10. Issuance of Certificates. Certificates representing shares of Common Stock
purchased under the Plan may be issued only in the name of the employee, in the name of the
employee and another person of legal age as joint tenants with rights of survivorship, or (in the
Company’s sole discretion) in the name of a brokerage firm, bank, or other nominee holder
designated by the employee. The Company may, in its sole discretion and in compliance with
applicable laws, authorize the use of book entry registration of shares in lieu of issuing stock
certificates.
11. Rights on Retirement, Death or Termination of Employment. In the event of a
participating employee’s termination of employment prior to the last business day of a Plan Period,
no payroll deduction shall be taken from any pay due and owing to an employee and the balance in
the employee’s account shall be paid to the employee or, in the event of the employee’s death, (a)

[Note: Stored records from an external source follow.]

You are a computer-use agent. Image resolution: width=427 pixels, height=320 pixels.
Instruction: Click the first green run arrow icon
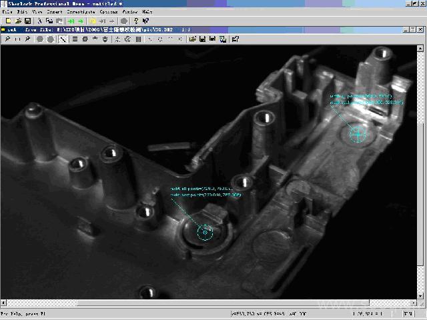72,21
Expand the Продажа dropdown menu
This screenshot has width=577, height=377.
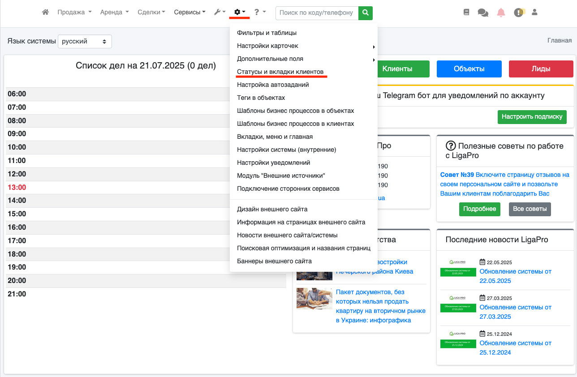tap(74, 13)
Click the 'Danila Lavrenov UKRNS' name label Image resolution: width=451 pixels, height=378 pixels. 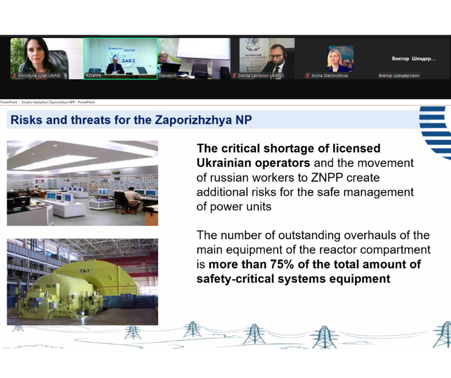coord(261,76)
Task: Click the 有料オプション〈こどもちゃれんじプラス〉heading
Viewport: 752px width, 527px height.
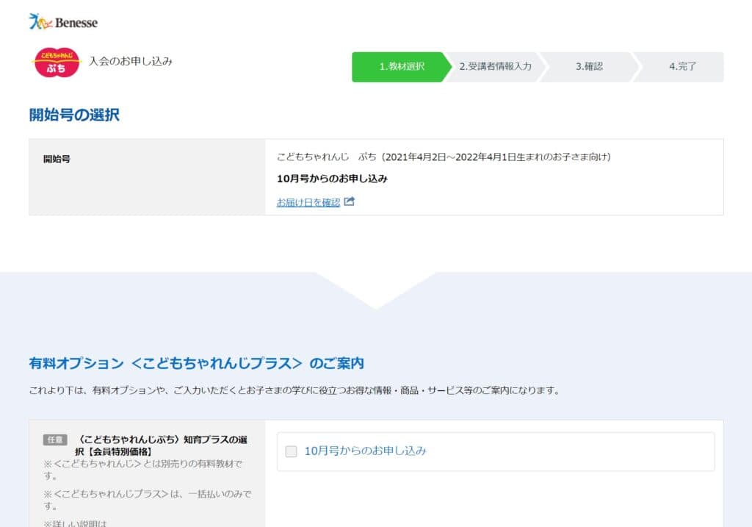Action: tap(196, 363)
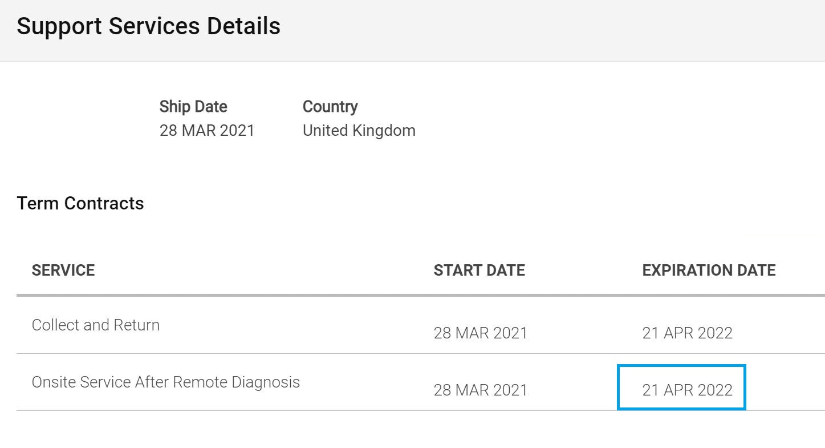Click the Country label
This screenshot has height=448, width=825.
pyautogui.click(x=330, y=107)
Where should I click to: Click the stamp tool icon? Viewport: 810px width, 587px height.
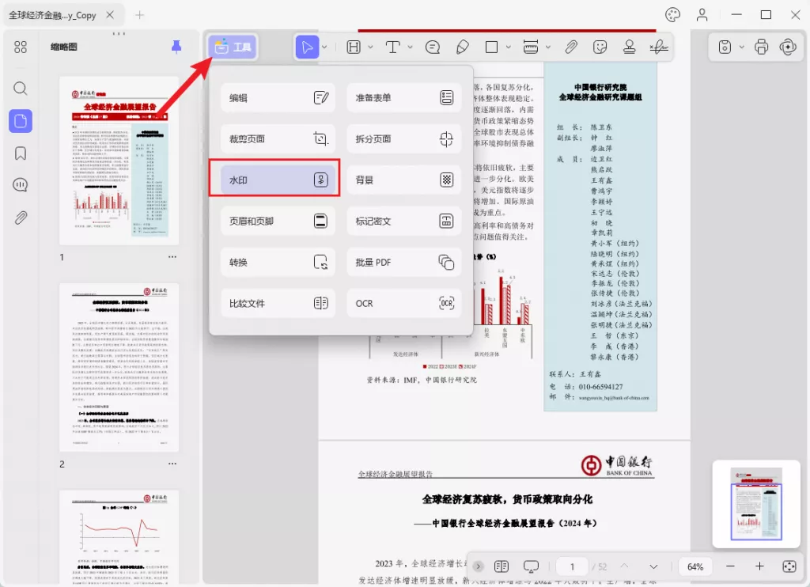pyautogui.click(x=630, y=47)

to a beneficiary previously designated in a revocable notice signed by the employee (with any
spousal consent required under state law) or (b) in the absence of such a designated beneficiary,
to the executor or administrator of the employee’s estate or (c) if no such executor or
administrator has been appointed to the knowledge of the Company, to such other person(s) as the
Company may, in its discretion, designate. If, prior to the last business day of the Plan Period,
the Designated Subsidiary by which an employee is employed shall cease to be a subsidiary of the
Company, or if the employee is transferred to a subsidiary of the Company that is not a Designated
Subsidiary, the employee shall be deemed to have terminated employment for the purposes of this
Plan.
12. Optionees Not Stockholders. Neither the granting of an Option to an employee nor
the deductions from his or her pay shall constitute such employee a stockholder of the shares of Common
Stock covered by an Option under this Plan until such shares have been purchased by and issued to
the employee.
13. Rights Not Transferable. Rights under this Plan are not transferable by a
participating employee other than by will or the laws of descent and distribution, and are
exercisable during the employee’s lifetime only by the employee.
- 4 -
14. Application of Funds. All funds received or held by the Company under this Plan
may be combined with other corporate funds and may be used for any corporate purpose.
15. Adjustment for Changes in Common Stock and Certain Other Events.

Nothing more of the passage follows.